What is the future of global digital cooperation?

Disruptive technologies and evolving socio-economic challenges necessitate updates to the 20-year-old WSIS process

At this year’s Summit of the Future at the United Nations in New York, UN Member States will decide on global digital cooperation architecture for the years ahead.

The International Telecommunication Union (ITU) and partner agencies are revisiting the 20-year legacy of the World Summit on the Information Society (WSIS) as a source of insights and lessons on successful engagement on digital issues.

This week’s WSIS+20 Forum High-Level Event in Geneva, Switzerland, is reviewing the achievements and challenges since the multi-stakeholder WSIS process was established.

“The entire WSIS process has demonstrated flexibility and adaptive governance, with the Internet Governance Forum solidifying its role as the forum for global digital governance issues, and the WSIS Forum complementing this process by focusing on grassroots digital development through the Geneva Plan of Action and its Action Lines,” said ITU Secretary-General Doreen Bogdan-Martin in her first address to the WSIS participants.

Effective inclusion

Switzerland, chairing the WSIS+20 Forum, is calling for updates to strengthen WSIS going forward.

To date, WSIS’s “inclusive architecture has worked remarkedly well,” said Ambassador Thomas Schneider, WSIS+20 Chair Representative and Director of International Affairs at the Swiss Federal Office of Communication (OFCOM). “WSIS and the UN Internet Governance Forum offer mechanisms for our digital future. We are proud to co-host WSIS, which is inclusive of and accountable to all voices of all people to be heard in all processes of digital governance.”

The systemic development approach promoted through WSIS has empowered civil society groups to help drive sustainable, inclusive digital development.

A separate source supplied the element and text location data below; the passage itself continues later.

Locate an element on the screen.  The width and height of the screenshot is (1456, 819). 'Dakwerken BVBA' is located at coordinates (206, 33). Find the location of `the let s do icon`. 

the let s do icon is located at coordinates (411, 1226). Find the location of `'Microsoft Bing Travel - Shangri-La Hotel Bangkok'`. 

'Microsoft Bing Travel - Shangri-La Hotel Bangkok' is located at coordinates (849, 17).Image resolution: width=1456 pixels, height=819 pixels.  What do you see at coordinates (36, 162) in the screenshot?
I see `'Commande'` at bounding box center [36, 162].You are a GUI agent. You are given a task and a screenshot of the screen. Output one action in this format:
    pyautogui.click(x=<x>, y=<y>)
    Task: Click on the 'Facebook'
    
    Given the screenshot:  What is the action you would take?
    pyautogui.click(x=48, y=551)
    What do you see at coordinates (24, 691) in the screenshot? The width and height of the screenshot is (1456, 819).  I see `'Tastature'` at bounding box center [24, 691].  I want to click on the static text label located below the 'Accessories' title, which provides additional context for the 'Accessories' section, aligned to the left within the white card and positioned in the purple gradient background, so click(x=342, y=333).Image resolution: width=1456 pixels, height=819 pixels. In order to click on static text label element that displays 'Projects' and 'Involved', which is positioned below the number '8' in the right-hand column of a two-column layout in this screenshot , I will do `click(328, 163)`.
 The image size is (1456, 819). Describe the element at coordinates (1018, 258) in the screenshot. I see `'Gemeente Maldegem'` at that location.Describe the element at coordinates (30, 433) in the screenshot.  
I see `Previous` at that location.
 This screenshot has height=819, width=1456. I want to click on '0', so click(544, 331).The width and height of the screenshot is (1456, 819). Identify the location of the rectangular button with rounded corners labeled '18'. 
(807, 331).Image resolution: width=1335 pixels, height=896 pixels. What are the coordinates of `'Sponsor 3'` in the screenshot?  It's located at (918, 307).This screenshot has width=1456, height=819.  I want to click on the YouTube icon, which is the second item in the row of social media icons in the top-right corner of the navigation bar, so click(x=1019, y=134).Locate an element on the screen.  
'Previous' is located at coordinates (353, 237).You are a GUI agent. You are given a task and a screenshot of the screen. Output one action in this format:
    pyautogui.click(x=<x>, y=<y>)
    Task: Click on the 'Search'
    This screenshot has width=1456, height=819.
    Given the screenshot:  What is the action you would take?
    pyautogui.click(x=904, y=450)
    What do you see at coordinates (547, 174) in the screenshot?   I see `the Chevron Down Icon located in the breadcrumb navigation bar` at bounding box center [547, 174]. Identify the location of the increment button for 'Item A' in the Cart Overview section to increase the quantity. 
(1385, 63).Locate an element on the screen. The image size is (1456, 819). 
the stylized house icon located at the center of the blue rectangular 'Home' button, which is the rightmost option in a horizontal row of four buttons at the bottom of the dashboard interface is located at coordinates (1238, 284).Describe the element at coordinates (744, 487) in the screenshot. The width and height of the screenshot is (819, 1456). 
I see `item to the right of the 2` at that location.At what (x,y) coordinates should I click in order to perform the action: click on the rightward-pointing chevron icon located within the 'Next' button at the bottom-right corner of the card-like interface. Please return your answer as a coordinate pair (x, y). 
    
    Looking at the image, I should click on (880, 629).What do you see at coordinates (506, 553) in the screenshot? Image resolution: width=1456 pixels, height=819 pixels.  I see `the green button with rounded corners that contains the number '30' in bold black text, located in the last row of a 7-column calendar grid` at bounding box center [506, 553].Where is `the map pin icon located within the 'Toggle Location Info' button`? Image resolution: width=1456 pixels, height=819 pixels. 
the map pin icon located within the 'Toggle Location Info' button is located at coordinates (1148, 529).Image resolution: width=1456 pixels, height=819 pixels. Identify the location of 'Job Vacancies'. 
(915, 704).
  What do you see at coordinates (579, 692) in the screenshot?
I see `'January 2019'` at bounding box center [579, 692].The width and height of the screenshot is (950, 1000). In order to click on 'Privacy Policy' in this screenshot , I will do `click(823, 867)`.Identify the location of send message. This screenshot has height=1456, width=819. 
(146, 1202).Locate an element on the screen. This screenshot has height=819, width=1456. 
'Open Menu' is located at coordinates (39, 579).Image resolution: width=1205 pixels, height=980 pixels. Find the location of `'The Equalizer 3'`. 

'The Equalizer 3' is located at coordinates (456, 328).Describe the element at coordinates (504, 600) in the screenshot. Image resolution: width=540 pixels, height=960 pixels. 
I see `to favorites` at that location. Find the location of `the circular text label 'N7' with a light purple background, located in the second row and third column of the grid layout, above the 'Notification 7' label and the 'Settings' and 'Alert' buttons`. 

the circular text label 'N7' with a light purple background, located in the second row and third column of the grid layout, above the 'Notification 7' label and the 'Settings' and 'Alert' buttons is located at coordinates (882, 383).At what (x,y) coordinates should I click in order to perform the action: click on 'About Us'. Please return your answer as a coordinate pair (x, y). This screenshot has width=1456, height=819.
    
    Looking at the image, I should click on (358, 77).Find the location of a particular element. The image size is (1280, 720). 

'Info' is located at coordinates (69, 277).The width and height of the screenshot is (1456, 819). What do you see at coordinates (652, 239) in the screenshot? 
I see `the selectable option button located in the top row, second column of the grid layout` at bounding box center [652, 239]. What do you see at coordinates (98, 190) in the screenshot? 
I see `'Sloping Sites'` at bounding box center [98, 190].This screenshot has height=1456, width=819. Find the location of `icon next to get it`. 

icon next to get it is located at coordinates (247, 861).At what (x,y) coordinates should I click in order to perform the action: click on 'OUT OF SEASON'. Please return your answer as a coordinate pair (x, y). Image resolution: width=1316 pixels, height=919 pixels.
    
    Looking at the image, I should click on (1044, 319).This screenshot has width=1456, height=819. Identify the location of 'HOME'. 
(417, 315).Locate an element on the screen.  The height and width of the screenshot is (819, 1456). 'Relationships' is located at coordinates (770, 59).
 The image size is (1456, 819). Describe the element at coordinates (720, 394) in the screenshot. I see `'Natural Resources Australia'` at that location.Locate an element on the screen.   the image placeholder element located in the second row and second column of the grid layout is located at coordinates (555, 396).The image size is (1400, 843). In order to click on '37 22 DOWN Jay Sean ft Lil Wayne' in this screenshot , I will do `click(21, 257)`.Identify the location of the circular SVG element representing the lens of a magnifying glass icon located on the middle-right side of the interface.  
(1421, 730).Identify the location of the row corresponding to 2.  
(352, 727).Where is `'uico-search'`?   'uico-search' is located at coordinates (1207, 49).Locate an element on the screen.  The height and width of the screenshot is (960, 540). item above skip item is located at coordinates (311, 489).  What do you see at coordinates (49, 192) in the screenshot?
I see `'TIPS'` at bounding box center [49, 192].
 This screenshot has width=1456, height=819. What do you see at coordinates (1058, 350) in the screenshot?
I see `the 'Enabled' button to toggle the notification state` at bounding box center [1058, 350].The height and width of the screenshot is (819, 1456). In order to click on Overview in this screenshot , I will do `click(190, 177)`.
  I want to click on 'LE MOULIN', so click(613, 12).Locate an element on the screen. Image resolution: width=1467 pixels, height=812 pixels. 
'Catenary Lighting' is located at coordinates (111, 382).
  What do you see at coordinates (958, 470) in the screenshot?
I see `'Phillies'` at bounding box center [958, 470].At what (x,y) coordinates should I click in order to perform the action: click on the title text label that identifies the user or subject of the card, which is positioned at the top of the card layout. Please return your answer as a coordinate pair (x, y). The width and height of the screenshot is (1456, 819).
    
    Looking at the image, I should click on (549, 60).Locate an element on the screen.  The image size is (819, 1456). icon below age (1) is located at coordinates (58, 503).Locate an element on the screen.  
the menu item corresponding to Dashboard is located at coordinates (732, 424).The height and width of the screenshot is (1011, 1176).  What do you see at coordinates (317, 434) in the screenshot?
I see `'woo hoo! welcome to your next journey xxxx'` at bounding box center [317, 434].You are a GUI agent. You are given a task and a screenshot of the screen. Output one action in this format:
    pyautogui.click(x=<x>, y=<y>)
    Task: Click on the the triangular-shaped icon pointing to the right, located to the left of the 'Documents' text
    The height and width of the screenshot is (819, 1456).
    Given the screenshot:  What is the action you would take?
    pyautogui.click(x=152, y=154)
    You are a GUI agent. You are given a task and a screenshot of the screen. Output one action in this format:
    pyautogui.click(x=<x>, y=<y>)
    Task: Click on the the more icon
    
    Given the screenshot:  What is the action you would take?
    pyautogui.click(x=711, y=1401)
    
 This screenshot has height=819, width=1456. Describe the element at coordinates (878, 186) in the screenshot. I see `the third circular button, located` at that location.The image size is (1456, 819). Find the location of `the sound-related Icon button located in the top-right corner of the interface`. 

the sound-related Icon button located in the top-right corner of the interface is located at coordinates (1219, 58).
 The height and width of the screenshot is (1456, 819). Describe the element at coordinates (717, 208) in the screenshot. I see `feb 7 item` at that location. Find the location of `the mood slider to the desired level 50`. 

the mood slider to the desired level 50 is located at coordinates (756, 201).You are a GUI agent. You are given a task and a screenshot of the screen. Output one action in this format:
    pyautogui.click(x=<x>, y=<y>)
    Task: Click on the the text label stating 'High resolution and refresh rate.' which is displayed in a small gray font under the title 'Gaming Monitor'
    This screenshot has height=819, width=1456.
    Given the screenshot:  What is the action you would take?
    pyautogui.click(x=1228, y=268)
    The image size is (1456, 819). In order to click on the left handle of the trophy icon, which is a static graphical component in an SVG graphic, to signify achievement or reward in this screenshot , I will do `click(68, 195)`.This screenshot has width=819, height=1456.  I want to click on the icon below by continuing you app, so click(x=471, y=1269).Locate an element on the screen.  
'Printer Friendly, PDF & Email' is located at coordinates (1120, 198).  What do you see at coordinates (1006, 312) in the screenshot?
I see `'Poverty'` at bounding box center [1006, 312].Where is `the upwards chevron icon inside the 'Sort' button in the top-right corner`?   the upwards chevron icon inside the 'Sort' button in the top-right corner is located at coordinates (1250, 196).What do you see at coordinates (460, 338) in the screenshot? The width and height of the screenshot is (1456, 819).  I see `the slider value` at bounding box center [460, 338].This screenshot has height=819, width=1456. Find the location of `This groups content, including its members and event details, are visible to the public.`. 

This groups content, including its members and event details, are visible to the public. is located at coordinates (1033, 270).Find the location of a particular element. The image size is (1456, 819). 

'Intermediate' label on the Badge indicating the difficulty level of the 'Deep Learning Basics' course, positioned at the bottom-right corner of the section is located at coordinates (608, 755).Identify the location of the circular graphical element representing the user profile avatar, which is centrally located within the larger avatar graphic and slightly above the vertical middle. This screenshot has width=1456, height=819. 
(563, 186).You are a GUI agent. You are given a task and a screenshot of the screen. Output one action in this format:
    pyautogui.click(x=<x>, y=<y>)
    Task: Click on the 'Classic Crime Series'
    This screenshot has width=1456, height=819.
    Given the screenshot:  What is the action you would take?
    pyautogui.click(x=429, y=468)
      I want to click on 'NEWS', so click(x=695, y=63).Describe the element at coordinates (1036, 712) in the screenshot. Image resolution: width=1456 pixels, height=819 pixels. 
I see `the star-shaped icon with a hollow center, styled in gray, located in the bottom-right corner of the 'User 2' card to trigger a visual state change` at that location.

“It enabled learning by integrating information and communication technology into education, food security and media freedom, from the grassroots to implementation,” said Anriette Esterhuysen, Senior advisor of global and regional Internet governance at the Association for Progressive Communications.

While the private sector is critical, concentration of asset ownership could widen existing digital gaps. “This is a challenge for developing countries. We need to put people first,” she added.

Evolving tech and strengthening values

Emerging technologies like artificial intelligence (AI) have reshaped the landscape since WSIS started. Socio-economic priorities have also shifted.

“AI, the role of women in digital and environmental sustainability have changed, and we need to look at these in our next iteration of the WSIS action lines,” said Robert Opp, Chief Digital Officer at the United Nations Development Programme (UNDP), with digital programmes in over 120 countries.

“As we look at the WSIS+20 process, we need to put the fundamentals of putting people at the centre,” Opp said. “How do we work together to leave on one behind?”

Human rights, adopted as an international normative international framework over 75 years ago, is a key ingredient for governance online and offline.

“The digital cooperation world is a microcosm, it goes to the issues of equity, equality and human-centred, people-oriented ways of looking at things, it goes to the issues of human dignity and human agency. It goes to the world of what governance means, who has power and who do we give power to. It is fundamentally about our future,” said Volker Türk, High Commissioner at the UN Refugee Agency, UNHCR. Human rights apply to the issues that we are discussing in the digital era. “We need to close the digital divide from a human rights perspective,” he added.

Ensuring coherence

Various UN platforms bring diverse stakeholders together for pragmatic cooperation.

“Multi-stakeholder and multi-lateral systems are complementary and should mutually reinforce each other,” said Swiss Federal Councillor Albert Rösti from the Federal Department of the Environment, Transport, Energy and Communications (DETEC).

The Geneva-based Internet Governance Forum (IGF) is another UN platform laying groundwork for the expected Global Digital Compact (GDC) later this year.

“We have seen increasing participation in the IGF, with 19,000 participants at the annual Meeting in Kyoto in 2023, and some 1500 of them were representatives of governments,” said Vinton Cerf, the Internet pioneer who chairs the IGF Leadership Panel. “The topics have dramatically increased, too. They are no longer only about the Internet, but digital technologies.”

Renata Dwan, Deputy in the Office of the UN Secretary-General’s Envoy on Technology, expressed appreciation for the “people-centred, inclusive, and development-focused” approach of WSIS.

“It will be a critical element of the Summit of the Future,” she added. The GDC is taking the three core concepts of WSIS forward in a framework for the future of emerging technology.”

The draft compact explicitly references human rights and uphold digital trust and safety.

It also tackles concentration of power, capacity and markets while promoting digital public goods and infrastructure.

“Now is the time to understand how WSIS and other UN processes, like the Global Digital Compact and the Summit of the Future, can complement each other,” Bogdan-Martin added.

About this week’s High-Level Event

The WSIS+20 Forum continues until 31 May.

Government ministers and officials from over 160 countries have joined representatives from the private sector, civil society, academia, the technical community, the UN System, and intergovernmental organizations to analyse trends in AI, sustainable space use, and other fast-evolving topics.